Да, вот кто профессионал, думает Эди с завистью. Его и не хочешь – а услышишь. Даже самые дальние, скрывающиеся за последними фонарями у самой трамвайной остановки толпы услышали о салтовском поэте, и отовсюду раздались поощрительные хлопки. Эди и Кадик рассчитали правильно, салтовских на гулянье были тысячи. Здесь и там, узнавая Эди, вышедшего к микрофону, заорали «Эд!», а потом справа, от места сбора салтовской шпаны, стали хлопать организованно и гулко и опять и опять поощрительно орать: «Эд! Эд!»

– Слышно? – громко и нагло спросил Эди в микрофон. Руки у него дрожали, во рту пересохло, но он знал, что еще чуть-чуть – и страх пройдет совсем. Как только он начнет читать.

– Слышно! Слышно! – заорали из толпы.

– «Наташу», «Наташу» читай! – вдруг раздался из толпы истошный крик. И еще несколько голосов из разных концов толпы подхватило: – Давай «Наташу»! – Очевидно, ребята слышали, как он не раз читал «Наташу» на пляже.

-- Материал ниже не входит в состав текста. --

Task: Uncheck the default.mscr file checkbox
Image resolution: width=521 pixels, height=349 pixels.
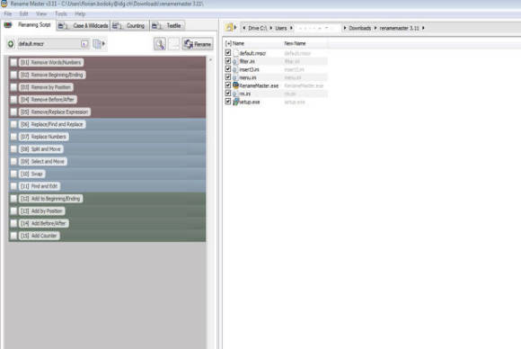Action: tap(228, 52)
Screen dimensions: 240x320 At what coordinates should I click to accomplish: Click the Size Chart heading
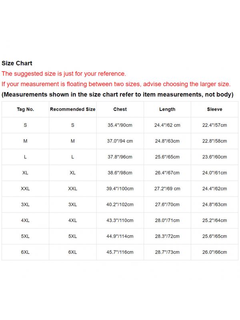click(x=17, y=63)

«Наташу» Эди написал после Пасхи у Витьки Немченко. Вообще-то Эди не собирался читать «Наташу» и конферансье ее не показывал. Но теперь, стоя лицом к лицу с тысячами людей, он подумал: а почему бы и не «Наташу»? Слушателям она всегда нравится. Он только не будет читать последнюю строфу, там про шпану, а так – что, конферансье и дружинники его с эстрады, что ли, стянут? Улыбнувшись, Эди почти спрашивает в микрофон, дружелюбно, но властно, первые строки стихотворения.

 
Это кто идет домой,
Не подружка ль наша?
Косы в лентах за спиной —
Милая Наташа!..
 

Толпа заткнулась и слушает его. Эди видит, что даже дальние ряды заткнулись. Все слушают, не то что при чтении боксера. Только трамвай прошумел да перетопыванье многих тысяч ног слышно, а так все, бляди, слушают, думает Эди восхищенно. Он знает, что больше трех стихотворений они не выдержат, начнут дергаться, но «Наташу» он им выдаст по первому классу, при всеобщем молчании, как государственный гимн. И он четко и сильно продолжает:

 
Ветер свежий, и сирень
Расцветает пышно,
В белом платье в белый день
Погулять ты вышла…
 

Когда Эди выпаливает им все двенадцать строф и заканчивает той же самой первой строфой-рефреном, только две последние строчки другие:

 
Это кто идет домой,
Не подружка ль наша?
Величавою стопой —
Русская Наташа!—
 

вся площадь разражается аплодисментами, ревом, и Эди понимает, что, что бы ни произошло, какие бы после него ни читались стихи – первый приз ему достанется. Поэтому он читает еще два стихотворения и, несмотря на возгласы «Браво!» и «Еще!», «Еще!», уходит от микрофона.

– Молодец! – говорит ему конферансье, почему-то переходя на «ты». – Молодец! Я уверен, что жюри даст тебе первый приз. Ты что, в театральную студию когда-нибудь ходил? – спрашивает он. – Держался великолепно! И стихи прекрасные, – говорит конферансье, даже не упоминая, что Эди не показал ему «Наташу» до выступления. Победителей не судят. А ведь легко могло оказаться, что «Наташа» – акростих и, прочитав первые или последние буквы в строке, можно обнаружить какую-нибудь гадость, смеясь, думает Эди. Например, «Хуй вам всем на рыло!»

– Ну, чувак, поздравляю! – орет радостный Кадик, тряся Эди за плечи. – Видишь, как все прекрасно выходит, если ты слушаешь старика Кадика? Сегодня лучшие девочки здесь будут наши! – вопит Кадик восторженно. – Подходи к любой и бери! Конечно, если Светка не придет к «Победе», – поправляется Кадик.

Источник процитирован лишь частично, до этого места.